## Work to do
Copy out word for word the lines from the start of the records through the line that contains "point(28,762)", including that line.

----- Stored data -----

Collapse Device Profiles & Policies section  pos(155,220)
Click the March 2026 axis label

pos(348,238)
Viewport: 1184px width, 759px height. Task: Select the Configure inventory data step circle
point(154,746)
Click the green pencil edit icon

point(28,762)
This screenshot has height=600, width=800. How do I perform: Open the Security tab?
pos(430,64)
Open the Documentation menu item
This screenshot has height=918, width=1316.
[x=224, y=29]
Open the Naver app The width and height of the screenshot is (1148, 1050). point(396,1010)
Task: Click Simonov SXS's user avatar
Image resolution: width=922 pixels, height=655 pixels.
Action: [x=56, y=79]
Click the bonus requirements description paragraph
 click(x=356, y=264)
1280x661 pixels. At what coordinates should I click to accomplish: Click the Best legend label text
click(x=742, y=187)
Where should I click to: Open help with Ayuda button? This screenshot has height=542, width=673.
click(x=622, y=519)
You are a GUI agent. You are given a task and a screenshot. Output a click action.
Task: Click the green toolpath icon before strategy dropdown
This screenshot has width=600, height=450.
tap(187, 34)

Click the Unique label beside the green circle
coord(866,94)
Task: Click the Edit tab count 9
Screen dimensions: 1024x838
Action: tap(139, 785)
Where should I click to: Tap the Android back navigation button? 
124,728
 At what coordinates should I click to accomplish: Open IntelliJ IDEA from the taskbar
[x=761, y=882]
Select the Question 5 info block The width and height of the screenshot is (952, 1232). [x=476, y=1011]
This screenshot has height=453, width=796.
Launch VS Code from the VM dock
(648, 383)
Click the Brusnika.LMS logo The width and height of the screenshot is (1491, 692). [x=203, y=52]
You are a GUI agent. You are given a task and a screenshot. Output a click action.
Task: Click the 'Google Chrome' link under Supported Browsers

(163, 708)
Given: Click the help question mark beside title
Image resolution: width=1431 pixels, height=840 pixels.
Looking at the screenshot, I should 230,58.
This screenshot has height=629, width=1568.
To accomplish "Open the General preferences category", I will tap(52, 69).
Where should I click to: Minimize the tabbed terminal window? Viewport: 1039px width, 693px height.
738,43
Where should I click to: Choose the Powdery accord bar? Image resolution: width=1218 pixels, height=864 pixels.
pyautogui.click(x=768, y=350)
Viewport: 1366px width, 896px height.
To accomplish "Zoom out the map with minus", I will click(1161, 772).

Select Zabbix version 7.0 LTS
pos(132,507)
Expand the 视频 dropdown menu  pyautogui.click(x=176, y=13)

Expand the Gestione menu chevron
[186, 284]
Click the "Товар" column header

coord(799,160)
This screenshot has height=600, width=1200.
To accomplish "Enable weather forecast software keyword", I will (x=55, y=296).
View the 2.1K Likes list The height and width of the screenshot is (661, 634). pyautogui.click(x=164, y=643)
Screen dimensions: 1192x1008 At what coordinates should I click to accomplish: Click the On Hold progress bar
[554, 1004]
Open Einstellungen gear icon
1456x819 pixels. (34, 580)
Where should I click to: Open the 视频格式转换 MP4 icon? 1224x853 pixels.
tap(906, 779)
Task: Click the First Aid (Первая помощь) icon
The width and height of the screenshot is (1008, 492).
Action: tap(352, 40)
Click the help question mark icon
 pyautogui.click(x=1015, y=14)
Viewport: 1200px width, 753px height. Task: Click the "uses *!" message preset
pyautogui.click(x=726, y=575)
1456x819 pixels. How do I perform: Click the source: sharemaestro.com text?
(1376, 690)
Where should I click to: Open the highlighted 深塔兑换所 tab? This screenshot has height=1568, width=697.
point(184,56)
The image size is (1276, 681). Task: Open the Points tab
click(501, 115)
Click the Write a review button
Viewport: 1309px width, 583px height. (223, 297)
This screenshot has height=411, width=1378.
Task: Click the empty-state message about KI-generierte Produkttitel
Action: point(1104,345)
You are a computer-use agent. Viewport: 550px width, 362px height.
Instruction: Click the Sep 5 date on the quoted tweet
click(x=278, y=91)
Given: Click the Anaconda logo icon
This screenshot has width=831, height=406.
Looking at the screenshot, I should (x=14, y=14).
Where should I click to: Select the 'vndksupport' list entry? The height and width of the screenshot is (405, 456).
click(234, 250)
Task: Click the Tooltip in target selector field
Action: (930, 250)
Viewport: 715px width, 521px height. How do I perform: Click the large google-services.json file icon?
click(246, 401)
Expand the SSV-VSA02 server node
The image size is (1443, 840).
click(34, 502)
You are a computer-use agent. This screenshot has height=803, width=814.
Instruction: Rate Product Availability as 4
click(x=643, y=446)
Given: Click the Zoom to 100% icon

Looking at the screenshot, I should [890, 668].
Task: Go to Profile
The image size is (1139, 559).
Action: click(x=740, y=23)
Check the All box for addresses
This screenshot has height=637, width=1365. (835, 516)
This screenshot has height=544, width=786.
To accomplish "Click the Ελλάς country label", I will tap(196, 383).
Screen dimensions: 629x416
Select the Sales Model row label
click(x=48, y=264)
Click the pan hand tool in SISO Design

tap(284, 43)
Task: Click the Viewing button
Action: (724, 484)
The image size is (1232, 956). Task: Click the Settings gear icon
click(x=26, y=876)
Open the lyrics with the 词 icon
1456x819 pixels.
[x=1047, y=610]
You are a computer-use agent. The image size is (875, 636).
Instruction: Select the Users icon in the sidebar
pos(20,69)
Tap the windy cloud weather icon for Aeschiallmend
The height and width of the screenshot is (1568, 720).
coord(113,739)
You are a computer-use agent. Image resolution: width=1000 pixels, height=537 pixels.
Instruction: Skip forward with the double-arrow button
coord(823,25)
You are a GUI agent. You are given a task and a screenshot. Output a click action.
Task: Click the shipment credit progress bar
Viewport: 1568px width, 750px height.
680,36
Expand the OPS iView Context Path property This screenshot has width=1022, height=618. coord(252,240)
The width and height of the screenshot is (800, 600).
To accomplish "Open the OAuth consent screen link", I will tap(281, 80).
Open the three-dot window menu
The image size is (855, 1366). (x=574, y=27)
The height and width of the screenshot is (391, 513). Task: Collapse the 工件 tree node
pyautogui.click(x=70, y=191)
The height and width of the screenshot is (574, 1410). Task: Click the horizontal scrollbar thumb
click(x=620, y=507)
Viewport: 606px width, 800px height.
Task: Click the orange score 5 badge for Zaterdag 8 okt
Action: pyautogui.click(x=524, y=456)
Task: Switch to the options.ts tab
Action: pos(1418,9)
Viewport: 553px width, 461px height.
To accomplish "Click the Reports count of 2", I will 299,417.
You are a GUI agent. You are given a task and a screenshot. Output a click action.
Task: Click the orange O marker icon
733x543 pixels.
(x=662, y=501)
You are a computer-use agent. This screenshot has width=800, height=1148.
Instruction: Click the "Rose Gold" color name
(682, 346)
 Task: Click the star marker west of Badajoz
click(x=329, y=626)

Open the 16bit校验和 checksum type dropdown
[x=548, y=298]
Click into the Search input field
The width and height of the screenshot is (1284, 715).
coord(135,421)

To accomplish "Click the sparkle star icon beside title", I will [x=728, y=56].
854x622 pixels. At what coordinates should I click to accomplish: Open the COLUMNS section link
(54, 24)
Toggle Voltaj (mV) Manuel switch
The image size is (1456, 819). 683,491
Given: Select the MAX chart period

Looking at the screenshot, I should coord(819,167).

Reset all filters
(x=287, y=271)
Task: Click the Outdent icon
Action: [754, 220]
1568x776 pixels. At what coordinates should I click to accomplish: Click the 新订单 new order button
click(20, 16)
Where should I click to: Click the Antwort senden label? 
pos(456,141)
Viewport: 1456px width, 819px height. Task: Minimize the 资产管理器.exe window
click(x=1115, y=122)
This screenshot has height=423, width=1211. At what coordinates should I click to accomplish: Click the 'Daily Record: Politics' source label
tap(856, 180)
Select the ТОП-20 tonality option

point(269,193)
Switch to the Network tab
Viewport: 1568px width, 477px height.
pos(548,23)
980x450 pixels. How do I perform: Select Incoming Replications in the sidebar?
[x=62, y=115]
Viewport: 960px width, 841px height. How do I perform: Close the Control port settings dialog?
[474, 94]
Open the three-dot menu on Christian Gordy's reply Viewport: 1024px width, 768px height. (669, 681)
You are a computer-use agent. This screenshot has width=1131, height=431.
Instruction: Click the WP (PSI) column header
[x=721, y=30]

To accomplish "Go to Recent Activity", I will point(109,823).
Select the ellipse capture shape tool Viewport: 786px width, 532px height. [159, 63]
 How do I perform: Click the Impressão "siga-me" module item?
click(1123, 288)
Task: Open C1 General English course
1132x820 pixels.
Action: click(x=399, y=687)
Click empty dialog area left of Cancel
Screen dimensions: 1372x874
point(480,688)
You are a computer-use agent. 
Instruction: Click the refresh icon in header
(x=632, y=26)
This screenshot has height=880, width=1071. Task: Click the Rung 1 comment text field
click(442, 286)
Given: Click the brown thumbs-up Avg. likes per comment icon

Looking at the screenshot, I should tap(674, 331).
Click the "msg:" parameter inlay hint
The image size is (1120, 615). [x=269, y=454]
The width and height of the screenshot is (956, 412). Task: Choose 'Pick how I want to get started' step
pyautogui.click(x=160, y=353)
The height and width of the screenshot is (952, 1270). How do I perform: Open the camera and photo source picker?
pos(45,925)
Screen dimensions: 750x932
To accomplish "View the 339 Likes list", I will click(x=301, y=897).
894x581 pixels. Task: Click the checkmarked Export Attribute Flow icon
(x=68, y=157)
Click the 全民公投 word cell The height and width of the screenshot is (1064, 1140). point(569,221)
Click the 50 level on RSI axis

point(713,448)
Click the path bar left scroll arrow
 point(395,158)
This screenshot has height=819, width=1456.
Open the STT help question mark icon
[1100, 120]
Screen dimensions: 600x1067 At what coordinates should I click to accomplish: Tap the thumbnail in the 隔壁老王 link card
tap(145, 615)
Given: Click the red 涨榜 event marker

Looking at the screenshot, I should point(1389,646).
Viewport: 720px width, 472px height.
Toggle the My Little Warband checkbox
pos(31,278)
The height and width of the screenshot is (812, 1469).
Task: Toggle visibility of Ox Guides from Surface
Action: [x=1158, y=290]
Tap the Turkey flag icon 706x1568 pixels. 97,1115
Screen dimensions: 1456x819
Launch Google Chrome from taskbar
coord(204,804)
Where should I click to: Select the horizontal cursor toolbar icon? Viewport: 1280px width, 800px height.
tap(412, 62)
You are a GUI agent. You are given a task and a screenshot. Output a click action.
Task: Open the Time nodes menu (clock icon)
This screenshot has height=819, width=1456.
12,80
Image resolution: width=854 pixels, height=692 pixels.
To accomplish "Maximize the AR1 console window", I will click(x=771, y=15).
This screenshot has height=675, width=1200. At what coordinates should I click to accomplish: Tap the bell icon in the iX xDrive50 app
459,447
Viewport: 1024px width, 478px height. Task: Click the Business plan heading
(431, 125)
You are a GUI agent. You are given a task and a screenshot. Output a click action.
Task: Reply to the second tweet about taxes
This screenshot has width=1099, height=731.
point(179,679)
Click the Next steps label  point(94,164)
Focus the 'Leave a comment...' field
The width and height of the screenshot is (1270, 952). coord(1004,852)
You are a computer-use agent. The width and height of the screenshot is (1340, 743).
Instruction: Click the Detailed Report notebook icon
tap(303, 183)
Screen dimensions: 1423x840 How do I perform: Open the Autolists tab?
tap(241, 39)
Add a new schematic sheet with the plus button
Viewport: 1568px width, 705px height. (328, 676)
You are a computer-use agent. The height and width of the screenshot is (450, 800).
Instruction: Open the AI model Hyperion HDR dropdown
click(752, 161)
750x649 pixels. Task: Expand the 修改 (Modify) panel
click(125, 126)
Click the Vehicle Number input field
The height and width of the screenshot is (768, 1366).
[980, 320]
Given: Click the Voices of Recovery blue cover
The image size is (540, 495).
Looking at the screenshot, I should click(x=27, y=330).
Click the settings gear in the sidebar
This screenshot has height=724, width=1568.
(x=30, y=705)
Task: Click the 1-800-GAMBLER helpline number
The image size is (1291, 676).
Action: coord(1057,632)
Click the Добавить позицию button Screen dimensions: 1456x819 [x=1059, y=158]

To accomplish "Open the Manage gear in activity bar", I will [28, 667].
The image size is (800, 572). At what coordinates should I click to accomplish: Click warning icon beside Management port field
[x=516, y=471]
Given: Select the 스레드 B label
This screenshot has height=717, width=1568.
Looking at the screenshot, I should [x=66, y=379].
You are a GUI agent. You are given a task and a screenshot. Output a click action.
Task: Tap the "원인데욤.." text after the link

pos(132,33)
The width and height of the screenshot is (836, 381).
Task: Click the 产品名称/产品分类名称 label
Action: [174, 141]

-----

## Correct answer
Collapse Device Profiles & Policies section  pos(155,220)
Click the March 2026 axis label

pos(348,238)
Viewport: 1184px width, 759px height. Task: Select the Configure inventory data step circle
point(154,746)
Click the green pencil edit icon

point(28,762)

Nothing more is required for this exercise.